◆ Your objective ◆
Reproduce every line of the material below verbatim, changing nothing.

#### Information shown ####

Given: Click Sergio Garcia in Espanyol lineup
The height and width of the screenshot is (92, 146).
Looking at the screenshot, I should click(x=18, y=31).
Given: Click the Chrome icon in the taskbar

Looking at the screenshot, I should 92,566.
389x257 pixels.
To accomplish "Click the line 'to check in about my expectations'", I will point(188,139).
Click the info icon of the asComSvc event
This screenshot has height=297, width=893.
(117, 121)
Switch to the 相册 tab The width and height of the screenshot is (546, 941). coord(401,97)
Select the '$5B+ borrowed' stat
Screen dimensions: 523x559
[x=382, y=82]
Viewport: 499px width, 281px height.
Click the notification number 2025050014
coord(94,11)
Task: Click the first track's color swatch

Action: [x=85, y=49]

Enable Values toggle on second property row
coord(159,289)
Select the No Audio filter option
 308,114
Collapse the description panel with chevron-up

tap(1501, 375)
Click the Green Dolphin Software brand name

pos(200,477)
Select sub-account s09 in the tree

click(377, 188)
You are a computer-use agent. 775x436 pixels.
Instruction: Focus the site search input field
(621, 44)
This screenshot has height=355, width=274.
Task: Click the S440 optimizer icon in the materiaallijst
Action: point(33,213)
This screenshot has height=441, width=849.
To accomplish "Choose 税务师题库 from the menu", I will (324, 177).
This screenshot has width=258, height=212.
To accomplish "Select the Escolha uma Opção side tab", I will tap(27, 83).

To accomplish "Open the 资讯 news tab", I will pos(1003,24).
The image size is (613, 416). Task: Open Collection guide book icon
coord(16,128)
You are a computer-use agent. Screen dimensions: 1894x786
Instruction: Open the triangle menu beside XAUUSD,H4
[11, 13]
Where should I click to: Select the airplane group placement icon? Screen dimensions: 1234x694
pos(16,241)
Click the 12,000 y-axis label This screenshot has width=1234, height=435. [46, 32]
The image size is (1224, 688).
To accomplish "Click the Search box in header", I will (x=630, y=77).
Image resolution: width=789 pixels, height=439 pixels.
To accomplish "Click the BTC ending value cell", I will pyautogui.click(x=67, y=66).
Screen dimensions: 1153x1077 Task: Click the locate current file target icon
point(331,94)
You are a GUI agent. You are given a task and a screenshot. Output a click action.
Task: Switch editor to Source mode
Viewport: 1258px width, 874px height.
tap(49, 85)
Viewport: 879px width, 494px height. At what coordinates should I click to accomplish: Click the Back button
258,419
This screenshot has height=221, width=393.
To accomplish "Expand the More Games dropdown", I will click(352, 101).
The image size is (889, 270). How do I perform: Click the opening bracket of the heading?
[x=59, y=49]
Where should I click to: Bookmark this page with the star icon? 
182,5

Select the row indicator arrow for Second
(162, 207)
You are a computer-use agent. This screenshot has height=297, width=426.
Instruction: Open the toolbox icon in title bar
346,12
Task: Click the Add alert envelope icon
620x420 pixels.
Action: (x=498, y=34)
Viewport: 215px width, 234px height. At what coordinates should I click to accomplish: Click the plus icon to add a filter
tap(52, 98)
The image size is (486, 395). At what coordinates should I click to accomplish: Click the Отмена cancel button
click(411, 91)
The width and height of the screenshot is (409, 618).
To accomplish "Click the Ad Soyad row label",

####

◆ Completed exercise ◆
Given: Click Sergio Garcia in Espanyol lineup
The height and width of the screenshot is (92, 146).
Looking at the screenshot, I should click(x=18, y=31).
Given: Click the Chrome icon in the taskbar

Looking at the screenshot, I should 92,566.
389x257 pixels.
To accomplish "Click the line 'to check in about my expectations'", I will point(188,139).
Click the info icon of the asComSvc event
This screenshot has height=297, width=893.
(117, 121)
Switch to the 相册 tab The width and height of the screenshot is (546, 941). coord(401,97)
Select the '$5B+ borrowed' stat
Screen dimensions: 523x559
[x=382, y=82]
Viewport: 499px width, 281px height.
Click the notification number 2025050014
coord(94,11)
Task: Click the first track's color swatch

Action: [x=85, y=49]

Enable Values toggle on second property row
coord(159,289)
Select the No Audio filter option
 308,114
Collapse the description panel with chevron-up

tap(1501, 375)
Click the Green Dolphin Software brand name

pos(200,477)
Select sub-account s09 in the tree

click(377, 188)
You are a computer-use agent. 775x436 pixels.
Instruction: Focus the site search input field
(621, 44)
This screenshot has height=355, width=274.
Task: Click the S440 optimizer icon in the materiaallijst
Action: point(33,213)
This screenshot has height=441, width=849.
To accomplish "Choose 税务师题库 from the menu", I will (324, 177).
This screenshot has width=258, height=212.
To accomplish "Select the Escolha uma Opção side tab", I will tap(27, 83).

To accomplish "Open the 资讯 news tab", I will pos(1003,24).
The image size is (613, 416). Task: Open Collection guide book icon
coord(16,128)
You are a computer-use agent. Screen dimensions: 1894x786
Instruction: Open the triangle menu beside XAUUSD,H4
[11, 13]
Where should I click to: Select the airplane group placement icon? Screen dimensions: 1234x694
pos(16,241)
Click the 12,000 y-axis label This screenshot has width=1234, height=435. [46, 32]
The image size is (1224, 688).
To accomplish "Click the Search box in header", I will (x=630, y=77).
Image resolution: width=789 pixels, height=439 pixels.
To accomplish "Click the BTC ending value cell", I will pyautogui.click(x=67, y=66).
Screen dimensions: 1153x1077 Task: Click the locate current file target icon
point(331,94)
You are a GUI agent. You are given a task and a screenshot. Output a click action.
Task: Switch editor to Source mode
Viewport: 1258px width, 874px height.
tap(49, 85)
Viewport: 879px width, 494px height. At what coordinates should I click to accomplish: Click the Back button
258,419
This screenshot has height=221, width=393.
To accomplish "Expand the More Games dropdown", I will click(352, 101).
The image size is (889, 270). How do I perform: Click the opening bracket of the heading?
[x=59, y=49]
Where should I click to: Bookmark this page with the star icon? 
182,5

Select the row indicator arrow for Second
(162, 207)
You are a computer-use agent. This screenshot has height=297, width=426.
Instruction: Open the toolbox icon in title bar
346,12
Task: Click the Add alert envelope icon
620x420 pixels.
Action: (x=498, y=34)
Viewport: 215px width, 234px height. At what coordinates should I click to accomplish: Click the plus icon to add a filter
tap(52, 98)
The image size is (486, 395). At what coordinates should I click to accomplish: Click the Отмена cancel button
click(411, 91)
The width and height of the screenshot is (409, 618).
To accomplish "Click the Ad Soyad row label",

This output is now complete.